Audience analysis involves gathering and interpreting information about the recipients of oral, written, or visual communication.
There are numerous methods that a technical communicator can use to conduct the analysis. Because the task of completing an audience analysis can be overwhelming, using a multi-pronged approach to conduct the analysis is recommended by most professors, often yielding improved accuracy and efficiency. Michael Albers suggests that an analysis use several independent dimensions that work together, such as reader knowledge of the topic and reader cognitive ability.
Writers can also use conversation to help them to complete an audience analysis.
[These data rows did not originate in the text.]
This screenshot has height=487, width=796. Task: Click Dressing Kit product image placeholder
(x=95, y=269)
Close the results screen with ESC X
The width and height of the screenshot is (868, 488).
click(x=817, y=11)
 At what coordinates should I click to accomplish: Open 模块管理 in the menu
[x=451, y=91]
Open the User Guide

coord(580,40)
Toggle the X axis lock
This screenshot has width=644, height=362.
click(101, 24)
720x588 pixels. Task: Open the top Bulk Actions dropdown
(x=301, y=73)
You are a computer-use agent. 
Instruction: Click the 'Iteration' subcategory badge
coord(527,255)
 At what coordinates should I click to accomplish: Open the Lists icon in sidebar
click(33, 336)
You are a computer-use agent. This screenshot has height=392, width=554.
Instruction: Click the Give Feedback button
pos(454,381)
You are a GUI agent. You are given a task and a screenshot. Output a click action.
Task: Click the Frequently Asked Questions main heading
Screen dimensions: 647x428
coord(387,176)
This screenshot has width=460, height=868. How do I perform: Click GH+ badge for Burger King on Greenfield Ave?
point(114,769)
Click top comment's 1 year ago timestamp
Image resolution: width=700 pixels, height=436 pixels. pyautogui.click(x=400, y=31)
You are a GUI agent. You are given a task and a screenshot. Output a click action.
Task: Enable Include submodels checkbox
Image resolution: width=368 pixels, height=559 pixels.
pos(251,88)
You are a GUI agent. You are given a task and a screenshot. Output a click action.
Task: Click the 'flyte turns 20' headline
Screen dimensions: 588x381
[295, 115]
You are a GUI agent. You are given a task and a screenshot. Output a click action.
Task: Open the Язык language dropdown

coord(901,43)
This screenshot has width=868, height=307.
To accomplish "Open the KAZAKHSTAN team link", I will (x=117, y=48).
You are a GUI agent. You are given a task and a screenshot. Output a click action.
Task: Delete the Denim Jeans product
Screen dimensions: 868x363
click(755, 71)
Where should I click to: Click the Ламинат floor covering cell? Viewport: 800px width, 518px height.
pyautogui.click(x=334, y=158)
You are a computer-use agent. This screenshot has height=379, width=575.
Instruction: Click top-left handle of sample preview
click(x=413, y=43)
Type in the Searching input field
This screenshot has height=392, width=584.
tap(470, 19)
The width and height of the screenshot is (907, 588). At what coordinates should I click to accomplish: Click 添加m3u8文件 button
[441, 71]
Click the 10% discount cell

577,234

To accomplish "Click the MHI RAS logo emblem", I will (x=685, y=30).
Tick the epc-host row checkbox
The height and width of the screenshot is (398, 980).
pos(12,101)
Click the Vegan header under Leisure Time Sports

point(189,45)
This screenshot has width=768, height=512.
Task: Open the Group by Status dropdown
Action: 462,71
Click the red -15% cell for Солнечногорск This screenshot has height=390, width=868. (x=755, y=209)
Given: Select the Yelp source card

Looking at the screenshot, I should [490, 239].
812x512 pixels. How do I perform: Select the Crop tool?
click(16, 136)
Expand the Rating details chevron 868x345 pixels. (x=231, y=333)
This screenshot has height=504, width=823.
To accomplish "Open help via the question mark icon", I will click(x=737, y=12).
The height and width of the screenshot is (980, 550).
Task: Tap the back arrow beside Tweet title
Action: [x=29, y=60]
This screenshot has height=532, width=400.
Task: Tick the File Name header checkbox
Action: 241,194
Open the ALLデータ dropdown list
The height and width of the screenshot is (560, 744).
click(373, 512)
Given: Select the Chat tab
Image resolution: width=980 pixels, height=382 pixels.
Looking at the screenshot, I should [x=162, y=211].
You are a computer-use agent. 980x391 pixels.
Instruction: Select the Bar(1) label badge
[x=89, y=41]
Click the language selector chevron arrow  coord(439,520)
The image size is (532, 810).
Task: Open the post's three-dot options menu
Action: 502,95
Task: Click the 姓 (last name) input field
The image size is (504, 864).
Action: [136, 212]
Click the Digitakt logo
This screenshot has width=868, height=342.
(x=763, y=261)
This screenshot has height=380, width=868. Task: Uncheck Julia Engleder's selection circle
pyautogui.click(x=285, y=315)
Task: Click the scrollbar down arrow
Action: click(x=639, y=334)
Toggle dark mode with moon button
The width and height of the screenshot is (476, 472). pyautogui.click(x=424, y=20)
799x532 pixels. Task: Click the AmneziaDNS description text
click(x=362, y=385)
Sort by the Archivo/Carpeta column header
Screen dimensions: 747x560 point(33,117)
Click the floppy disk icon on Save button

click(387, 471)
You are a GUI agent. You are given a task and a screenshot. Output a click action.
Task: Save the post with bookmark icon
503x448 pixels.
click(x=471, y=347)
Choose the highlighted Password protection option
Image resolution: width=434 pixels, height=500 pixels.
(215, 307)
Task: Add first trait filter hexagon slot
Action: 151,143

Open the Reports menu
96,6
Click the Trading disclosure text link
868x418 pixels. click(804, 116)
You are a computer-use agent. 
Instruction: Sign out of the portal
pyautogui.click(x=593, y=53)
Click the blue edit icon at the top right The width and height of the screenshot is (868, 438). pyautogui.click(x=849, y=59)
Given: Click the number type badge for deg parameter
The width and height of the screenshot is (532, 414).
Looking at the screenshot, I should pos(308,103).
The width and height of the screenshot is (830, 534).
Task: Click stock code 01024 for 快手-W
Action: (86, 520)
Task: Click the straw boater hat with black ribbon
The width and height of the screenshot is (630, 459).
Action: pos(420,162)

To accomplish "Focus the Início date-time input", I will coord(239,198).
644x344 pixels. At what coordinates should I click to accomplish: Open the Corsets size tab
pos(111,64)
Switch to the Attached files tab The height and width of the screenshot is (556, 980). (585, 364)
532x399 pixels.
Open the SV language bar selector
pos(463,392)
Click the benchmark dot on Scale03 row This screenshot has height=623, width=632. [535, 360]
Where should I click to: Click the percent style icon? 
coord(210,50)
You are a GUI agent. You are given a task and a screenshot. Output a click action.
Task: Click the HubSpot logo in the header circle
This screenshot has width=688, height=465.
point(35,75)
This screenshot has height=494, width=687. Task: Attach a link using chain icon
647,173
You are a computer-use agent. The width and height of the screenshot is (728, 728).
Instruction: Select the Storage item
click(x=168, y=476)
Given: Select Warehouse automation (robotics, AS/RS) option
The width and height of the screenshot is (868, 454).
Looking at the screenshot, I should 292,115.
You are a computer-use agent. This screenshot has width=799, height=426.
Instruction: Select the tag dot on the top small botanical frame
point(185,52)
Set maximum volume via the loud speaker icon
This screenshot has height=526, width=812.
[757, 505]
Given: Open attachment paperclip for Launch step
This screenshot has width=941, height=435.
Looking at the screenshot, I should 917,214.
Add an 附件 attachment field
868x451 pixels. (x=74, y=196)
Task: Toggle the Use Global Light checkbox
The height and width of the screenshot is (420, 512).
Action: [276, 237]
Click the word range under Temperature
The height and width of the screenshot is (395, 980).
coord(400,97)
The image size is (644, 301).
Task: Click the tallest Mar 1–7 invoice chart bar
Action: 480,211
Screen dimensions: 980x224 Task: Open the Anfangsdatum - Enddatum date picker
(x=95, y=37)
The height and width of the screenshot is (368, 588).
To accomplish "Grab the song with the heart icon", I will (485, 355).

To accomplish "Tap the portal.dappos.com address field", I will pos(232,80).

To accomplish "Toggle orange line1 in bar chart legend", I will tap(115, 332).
Conversation allows the communicator to consider the multiple cultural, disciplinary, and institutional contexts of their target audience, producing a valuable audience analysis.
David L. Carson of the Rensselaer Polytechnic Institute asserted that technical communicators most often perform their jobs with little or no knowledge about their audience. As a result, audience analyses address a fictional audience. Carson asserts that the communicators image of any particular audience is a figment of the communicators imagination. Ideally, the technical communicator would be able to control a project from inception through dissemination. Carson states that the analysis should include a readers level of comprehension of the technical vocabulary and motivation, as well as reading level. Indicators of a readers high level of motivation include high interest in in the subject matter, relatively high knowledge of the content, and high personal stakes in mastering the information.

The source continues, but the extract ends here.